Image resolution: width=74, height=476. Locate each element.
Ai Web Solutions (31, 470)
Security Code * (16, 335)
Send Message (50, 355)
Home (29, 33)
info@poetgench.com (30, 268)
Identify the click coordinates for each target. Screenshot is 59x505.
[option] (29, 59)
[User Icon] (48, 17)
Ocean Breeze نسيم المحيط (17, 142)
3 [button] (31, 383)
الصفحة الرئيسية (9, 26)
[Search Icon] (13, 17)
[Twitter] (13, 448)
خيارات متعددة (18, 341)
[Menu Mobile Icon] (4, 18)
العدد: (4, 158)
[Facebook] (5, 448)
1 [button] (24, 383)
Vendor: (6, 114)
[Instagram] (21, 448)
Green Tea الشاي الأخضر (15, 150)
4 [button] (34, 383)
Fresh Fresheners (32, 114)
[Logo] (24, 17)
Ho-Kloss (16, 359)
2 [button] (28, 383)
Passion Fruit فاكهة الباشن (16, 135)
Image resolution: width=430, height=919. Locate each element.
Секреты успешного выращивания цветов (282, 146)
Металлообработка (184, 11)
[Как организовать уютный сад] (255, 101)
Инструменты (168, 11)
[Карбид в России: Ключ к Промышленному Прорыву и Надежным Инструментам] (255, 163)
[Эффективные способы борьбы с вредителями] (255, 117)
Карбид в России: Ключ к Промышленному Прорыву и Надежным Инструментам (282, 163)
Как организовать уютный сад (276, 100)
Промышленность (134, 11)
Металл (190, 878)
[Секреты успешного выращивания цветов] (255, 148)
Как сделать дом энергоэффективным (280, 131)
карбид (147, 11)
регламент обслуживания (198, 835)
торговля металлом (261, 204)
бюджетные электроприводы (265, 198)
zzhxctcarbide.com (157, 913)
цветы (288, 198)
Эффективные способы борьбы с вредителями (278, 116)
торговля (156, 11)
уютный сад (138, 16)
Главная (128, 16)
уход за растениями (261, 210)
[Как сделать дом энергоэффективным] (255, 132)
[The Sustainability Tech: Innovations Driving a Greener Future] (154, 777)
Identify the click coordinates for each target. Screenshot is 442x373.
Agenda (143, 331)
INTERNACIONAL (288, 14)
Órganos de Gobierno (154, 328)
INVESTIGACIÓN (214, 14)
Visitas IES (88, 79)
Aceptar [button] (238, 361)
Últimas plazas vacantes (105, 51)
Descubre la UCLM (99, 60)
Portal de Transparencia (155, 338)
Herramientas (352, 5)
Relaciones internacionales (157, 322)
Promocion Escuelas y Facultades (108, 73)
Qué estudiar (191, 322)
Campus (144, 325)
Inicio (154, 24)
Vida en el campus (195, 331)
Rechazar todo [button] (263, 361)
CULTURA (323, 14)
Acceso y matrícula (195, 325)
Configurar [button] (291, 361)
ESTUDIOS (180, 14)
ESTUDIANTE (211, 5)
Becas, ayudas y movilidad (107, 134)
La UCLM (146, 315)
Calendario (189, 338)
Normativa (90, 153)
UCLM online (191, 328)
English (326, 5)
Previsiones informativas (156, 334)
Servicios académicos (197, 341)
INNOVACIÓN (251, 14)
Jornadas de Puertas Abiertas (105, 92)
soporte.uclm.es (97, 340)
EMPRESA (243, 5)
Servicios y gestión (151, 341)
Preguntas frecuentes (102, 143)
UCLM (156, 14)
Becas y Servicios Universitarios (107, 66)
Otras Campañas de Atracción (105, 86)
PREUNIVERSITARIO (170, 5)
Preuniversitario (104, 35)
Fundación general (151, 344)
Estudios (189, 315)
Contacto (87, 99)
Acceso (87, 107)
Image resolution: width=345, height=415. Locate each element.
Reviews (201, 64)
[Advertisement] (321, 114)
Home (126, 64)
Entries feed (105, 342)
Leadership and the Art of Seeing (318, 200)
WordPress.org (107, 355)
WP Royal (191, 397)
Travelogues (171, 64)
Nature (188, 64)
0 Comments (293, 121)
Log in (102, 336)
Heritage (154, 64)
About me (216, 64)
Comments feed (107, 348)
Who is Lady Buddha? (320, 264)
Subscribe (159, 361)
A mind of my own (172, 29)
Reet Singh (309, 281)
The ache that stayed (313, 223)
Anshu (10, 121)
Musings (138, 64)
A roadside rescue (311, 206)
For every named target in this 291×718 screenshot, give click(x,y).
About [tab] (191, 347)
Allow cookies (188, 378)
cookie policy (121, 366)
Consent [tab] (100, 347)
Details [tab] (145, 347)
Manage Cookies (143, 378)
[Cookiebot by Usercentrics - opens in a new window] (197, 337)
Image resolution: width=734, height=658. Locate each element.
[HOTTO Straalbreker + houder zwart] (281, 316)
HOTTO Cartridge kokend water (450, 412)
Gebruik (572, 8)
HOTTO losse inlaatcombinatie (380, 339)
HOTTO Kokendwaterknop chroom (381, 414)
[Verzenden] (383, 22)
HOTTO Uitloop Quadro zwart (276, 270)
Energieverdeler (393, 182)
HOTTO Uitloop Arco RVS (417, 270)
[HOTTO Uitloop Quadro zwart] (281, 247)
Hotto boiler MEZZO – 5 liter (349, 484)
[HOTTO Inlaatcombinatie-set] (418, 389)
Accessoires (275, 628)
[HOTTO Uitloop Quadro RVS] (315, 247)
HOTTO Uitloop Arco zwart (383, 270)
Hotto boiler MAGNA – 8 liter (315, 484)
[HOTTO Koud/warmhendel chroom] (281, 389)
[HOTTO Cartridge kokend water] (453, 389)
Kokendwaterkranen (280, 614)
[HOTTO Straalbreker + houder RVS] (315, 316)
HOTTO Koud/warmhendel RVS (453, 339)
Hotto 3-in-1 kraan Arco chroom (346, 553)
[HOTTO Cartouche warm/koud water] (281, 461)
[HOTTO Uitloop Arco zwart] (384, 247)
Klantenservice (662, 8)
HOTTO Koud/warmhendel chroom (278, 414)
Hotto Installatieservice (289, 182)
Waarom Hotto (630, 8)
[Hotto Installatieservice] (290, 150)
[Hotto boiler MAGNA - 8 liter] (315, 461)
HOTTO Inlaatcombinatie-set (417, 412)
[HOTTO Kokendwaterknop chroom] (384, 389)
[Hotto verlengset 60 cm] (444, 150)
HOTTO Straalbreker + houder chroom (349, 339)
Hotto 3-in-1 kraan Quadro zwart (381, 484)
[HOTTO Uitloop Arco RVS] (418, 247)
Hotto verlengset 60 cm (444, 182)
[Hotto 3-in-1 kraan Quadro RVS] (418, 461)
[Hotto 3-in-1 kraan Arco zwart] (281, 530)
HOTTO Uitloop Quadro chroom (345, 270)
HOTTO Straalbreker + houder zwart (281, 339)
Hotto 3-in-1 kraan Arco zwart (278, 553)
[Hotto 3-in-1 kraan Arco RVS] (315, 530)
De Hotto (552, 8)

▶ Given instruction: Could you write out all of the entries again, changing "Send Message" to "Submit Message" and keeping everything else the same?

▶ Task result:
Image resolution: width=74, height=476. Locate each element.
Ai Web Solutions (31, 470)
Security Code * (16, 335)
Submit Message (50, 355)
Home (29, 33)
info@poetgench.com (30, 268)
Identify the click coordinates for each target. Screenshot is 59x505.
[option] (29, 59)
[User Icon] (48, 17)
Ocean Breeze نسيم المحيط (17, 142)
3 [button] (31, 383)
الصفحة الرئيسية (9, 26)
[Search Icon] (13, 17)
[Twitter] (13, 448)
خيارات متعددة (18, 341)
[Menu Mobile Icon] (4, 18)
العدد: (4, 158)
[Facebook] (5, 448)
1 [button] (24, 383)
Vendor: (6, 114)
[Instagram] (21, 448)
Green Tea الشاي الأخضر (15, 150)
4 [button] (34, 383)
Fresh Fresheners (32, 114)
[Logo] (24, 17)
Ho-Kloss (16, 359)
2 [button] (28, 383)
Passion Fruit فاكهة الباشن (16, 135)
Image resolution: width=430, height=919. Locate each element.
Секреты успешного выращивания цветов (282, 146)
Металлообработка (184, 11)
[Как организовать уютный сад] (255, 101)
Инструменты (168, 11)
[Карбид в России: Ключ к Промышленному Прорыву и Надежным Инструментам] (255, 163)
[Эффективные способы борьбы с вредителями] (255, 117)
Карбид в России: Ключ к Промышленному Прорыву и Надежным Инструментам (282, 163)
Как организовать уютный сад (276, 100)
Промышленность (134, 11)
Металл (190, 878)
[Секреты успешного выращивания цветов] (255, 148)
Как сделать дом энергоэффективным (280, 131)
карбид (147, 11)
регламент обслуживания (198, 835)
торговля металлом (261, 204)
бюджетные электроприводы (265, 198)
zzhxctcarbide.com (157, 913)
цветы (288, 198)
Эффективные способы борьбы с вредителями (278, 116)
торговля (156, 11)
уютный сад (138, 16)
Главная (128, 16)
уход за растениями (261, 210)
[Как сделать дом энергоэффективным] (255, 132)
[The Sustainability Tech: Innovations Driving a Greener Future] (154, 777)
Identify the click coordinates for each target. Screenshot is 442x373.
Agenda (143, 331)
INTERNACIONAL (288, 14)
Órganos de Gobierno (154, 328)
INVESTIGACIÓN (214, 14)
Visitas IES (88, 79)
Aceptar [button] (238, 361)
Últimas plazas vacantes (105, 51)
Descubre la UCLM (99, 60)
Portal de Transparencia (155, 338)
Herramientas (352, 5)
Relaciones internacionales (157, 322)
Promocion Escuelas y Facultades (108, 73)
Qué estudiar (191, 322)
Campus (144, 325)
Inicio (154, 24)
Vida en el campus (195, 331)
Rechazar todo [button] (263, 361)
CULTURA (323, 14)
Acceso y matrícula (195, 325)
Configurar [button] (291, 361)
ESTUDIOS (180, 14)
ESTUDIANTE (211, 5)
Becas, ayudas y movilidad (107, 134)
La UCLM (146, 315)
Calendario (189, 338)
Normativa (90, 153)
UCLM online (191, 328)
English (326, 5)
Previsiones informativas (156, 334)
Servicios académicos (197, 341)
INNOVACIÓN (251, 14)
Jornadas de Puertas Abiertas (105, 92)
soporte.uclm.es (97, 340)
EMPRESA (243, 5)
Servicios y gestión (151, 341)
Preguntas frecuentes (102, 143)
UCLM (156, 14)
Becas y Servicios Universitarios (107, 66)
Otras Campañas de Atracción (105, 86)
PREUNIVERSITARIO (170, 5)
Preuniversitario (104, 35)
Fundación general (151, 344)
Estudios (189, 315)
Contacto (87, 99)
Acceso (87, 107)
Image resolution: width=345, height=415. Locate each element.
Reviews (201, 64)
[Advertisement] (321, 114)
Home (126, 64)
Entries feed (105, 342)
Leadership and the Art of Seeing (318, 200)
WordPress.org (107, 355)
WP Royal (191, 397)
Travelogues (171, 64)
Nature (188, 64)
0 Comments (293, 121)
Log in (102, 336)
Heritage (154, 64)
About me (216, 64)
Comments feed (107, 348)
Who is Lady Buddha? (320, 264)
Subscribe (159, 361)
A mind of my own (172, 29)
Reet Singh (309, 281)
The ache that stayed (313, 223)
Anshu (10, 121)
Musings (138, 64)
A roadside rescue (311, 206)
For every named target in this 291×718 screenshot, give click(x,y).
About [tab] (191, 347)
Allow cookies (188, 378)
cookie policy (121, 366)
Consent [tab] (100, 347)
Details [tab] (145, 347)
Manage Cookies (143, 378)
[Cookiebot by Usercentrics - opens in a new window] (197, 337)
Image resolution: width=734, height=658. Locate each element.
[HOTTO Straalbreker + houder zwart] (281, 316)
HOTTO Cartridge kokend water (450, 412)
Gebruik (572, 8)
HOTTO losse inlaatcombinatie (380, 339)
HOTTO Kokendwaterknop chroom (381, 414)
[Verzenden] (383, 22)
HOTTO Uitloop Quadro zwart (276, 270)
Energieverdeler (393, 182)
HOTTO Uitloop Arco RVS (417, 270)
[HOTTO Uitloop Quadro zwart] (281, 247)
Hotto boiler MEZZO – 5 liter (349, 484)
[HOTTO Inlaatcombinatie-set] (418, 389)
Accessoires (275, 628)
[HOTTO Uitloop Quadro RVS] (315, 247)
HOTTO Uitloop Arco zwart (383, 270)
Hotto boiler MAGNA – 8 liter (315, 484)
[HOTTO Koud/warmhendel chroom] (281, 389)
[HOTTO Cartridge kokend water] (453, 389)
Kokendwaterkranen (280, 614)
[HOTTO Straalbreker + houder RVS] (315, 316)
HOTTO Koud/warmhendel RVS (453, 339)
Hotto 3-in-1 kraan Arco chroom (346, 553)
[HOTTO Cartouche warm/koud water] (281, 461)
[HOTTO Uitloop Arco zwart] (384, 247)
Klantenservice (662, 8)
HOTTO Koud/warmhendel chroom (278, 414)
Hotto Installatieservice (289, 182)
Waarom Hotto (630, 8)
[Hotto Installatieservice] (290, 150)
[Hotto boiler MAGNA - 8 liter] (315, 461)
HOTTO Inlaatcombinatie-set (417, 412)
[HOTTO Kokendwaterknop chroom] (384, 389)
[Hotto verlengset 60 cm] (444, 150)
HOTTO Straalbreker + houder chroom (349, 339)
Hotto 3-in-1 kraan Quadro zwart (381, 484)
[HOTTO Uitloop Arco RVS] (418, 247)
Hotto verlengset 60 cm (444, 182)
[Hotto 3-in-1 kraan Quadro RVS] (418, 461)
[Hotto 3-in-1 kraan Arco zwart] (281, 530)
HOTTO Uitloop Quadro chroom (345, 270)
HOTTO Straalbreker + houder zwart (281, 339)
Hotto 3-in-1 kraan Arco zwart (278, 553)
[Hotto 3-in-1 kraan Arco RVS] (315, 530)
De Hotto (552, 8)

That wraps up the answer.